Arabie saoudite-Pakistan, un pacte qui détonne
L’Arabie saoudite et le Pakistan ont annoncé avoir signé un traité de défense mutuelle en septembre 2025. Même si rien n’est formalisé, Riyad pourrait bénéficier du parapluie nucléaire de son partenaire. Et cela change la donne sécuritaire dans la région.
Quand le 17 septembre 2025, le premier ministre pakistanais Shehbaz Sharif rencontre à Riyad l’homme fort du royaume saoudien Mohammed Ben Salman, nul ne se doute que la journée sera historique. Les deux dirigeants y ont signé un « accord stratégique de défense mutuelle » inédit qui « stipule que toute agression de l’un sera considérée comme une agression contre l’autre », selon l’agence de presse saoudienne officielle SPA. Une formulation qui fleure bon l’article 5 de l’Organisation du traité de l’Atlantique Nord (OTAN), bien que, pour l’heure, on ne dépasse pas les déclarations d’intention.
Islamabad est attractive pour Riyad, car il a forgé une armée puissante qui a montré tout son savoir-faire en abattant plusieurs avions, dont un Rafale, lors de l’attaque indienne sur son territoire en mai 2025. Surtout, il possède l’arme atomique.
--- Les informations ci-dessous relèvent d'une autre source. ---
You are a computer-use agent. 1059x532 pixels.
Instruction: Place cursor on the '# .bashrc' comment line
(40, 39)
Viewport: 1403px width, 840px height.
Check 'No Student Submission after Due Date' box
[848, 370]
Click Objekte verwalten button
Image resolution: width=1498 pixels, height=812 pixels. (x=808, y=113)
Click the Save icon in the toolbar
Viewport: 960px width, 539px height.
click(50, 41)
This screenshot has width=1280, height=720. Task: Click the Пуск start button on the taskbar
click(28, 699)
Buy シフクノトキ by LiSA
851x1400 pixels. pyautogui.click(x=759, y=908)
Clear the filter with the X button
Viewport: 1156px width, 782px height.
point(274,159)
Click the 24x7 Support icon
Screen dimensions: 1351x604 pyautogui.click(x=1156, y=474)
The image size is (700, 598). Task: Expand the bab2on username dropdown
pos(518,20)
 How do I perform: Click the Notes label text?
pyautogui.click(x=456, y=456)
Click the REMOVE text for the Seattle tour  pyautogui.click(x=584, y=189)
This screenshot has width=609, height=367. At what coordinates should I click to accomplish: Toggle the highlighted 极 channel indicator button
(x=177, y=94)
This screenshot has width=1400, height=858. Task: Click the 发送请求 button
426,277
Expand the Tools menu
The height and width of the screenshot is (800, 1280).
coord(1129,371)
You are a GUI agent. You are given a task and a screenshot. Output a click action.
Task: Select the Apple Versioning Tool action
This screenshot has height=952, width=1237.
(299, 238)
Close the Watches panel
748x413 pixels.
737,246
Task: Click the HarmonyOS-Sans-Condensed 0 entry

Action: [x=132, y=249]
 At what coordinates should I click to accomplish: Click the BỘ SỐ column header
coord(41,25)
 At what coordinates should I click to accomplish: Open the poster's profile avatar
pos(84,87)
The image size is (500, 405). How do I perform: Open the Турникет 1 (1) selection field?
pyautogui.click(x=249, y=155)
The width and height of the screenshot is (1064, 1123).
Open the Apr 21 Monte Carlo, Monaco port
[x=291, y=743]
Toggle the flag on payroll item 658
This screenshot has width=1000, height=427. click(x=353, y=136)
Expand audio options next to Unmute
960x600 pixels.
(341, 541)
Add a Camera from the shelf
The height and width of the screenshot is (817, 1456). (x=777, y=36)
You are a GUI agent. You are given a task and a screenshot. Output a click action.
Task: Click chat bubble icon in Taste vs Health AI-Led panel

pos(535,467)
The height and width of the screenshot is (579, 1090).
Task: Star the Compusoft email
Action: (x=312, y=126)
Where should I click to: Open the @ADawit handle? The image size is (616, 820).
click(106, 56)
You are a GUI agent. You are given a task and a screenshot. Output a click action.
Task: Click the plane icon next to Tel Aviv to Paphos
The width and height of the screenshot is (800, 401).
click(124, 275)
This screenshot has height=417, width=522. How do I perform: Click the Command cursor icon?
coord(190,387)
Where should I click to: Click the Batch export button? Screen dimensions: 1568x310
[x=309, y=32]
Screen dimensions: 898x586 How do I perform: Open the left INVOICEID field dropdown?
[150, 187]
Mettra-t-il cette dernière à la disposition de l’Arabie saoudite ? Rien dans l’accord rendu public ne le confirme, mais rien ne l’infirme.
Le parapluie nucléaire pakistanais
Le ministre pakistanais de la défense Khawaja Mohammad Asif semblait l’affirmer dans une déclaration à une chaine de télévision locale : « Ce dont nous disposons et les capacités que nous possédons seront mises à la disposition [de l’Arabie saoudite] conformément à cet accord. »1Toutefois, le lendemain, il indiquait que la question nucléaire n’était « pas à l’ordre du jour ». De son côté, Ali Shihabi, analyste attitré, proche de la cour royale saoudienne, s’est montré catégorique : l’accord « nous place sous le parapluie nucléaire [du Pakistan] en cas d’attaque »2. En fait, comme l’explique le chercheur de la Fondation de la recherche stratégique Bruno Tertrais, « il est impossible de connaître tous les détails d’un éventuel arrangement dans ce domaine ; cela fait partie de la dissuasion. C’est ce que l’on appelle souvent l’ambiguïté stratégique »3.
Ainsi, l’Arabie saoudite, qui bénéficie historiquement de la « protection » étatsunienne depuis 1945, serait désormais en mesure de faire appel au parapluie nucléaire pakistanais. Preuve supplémentaire des changements tectoniques dans la région.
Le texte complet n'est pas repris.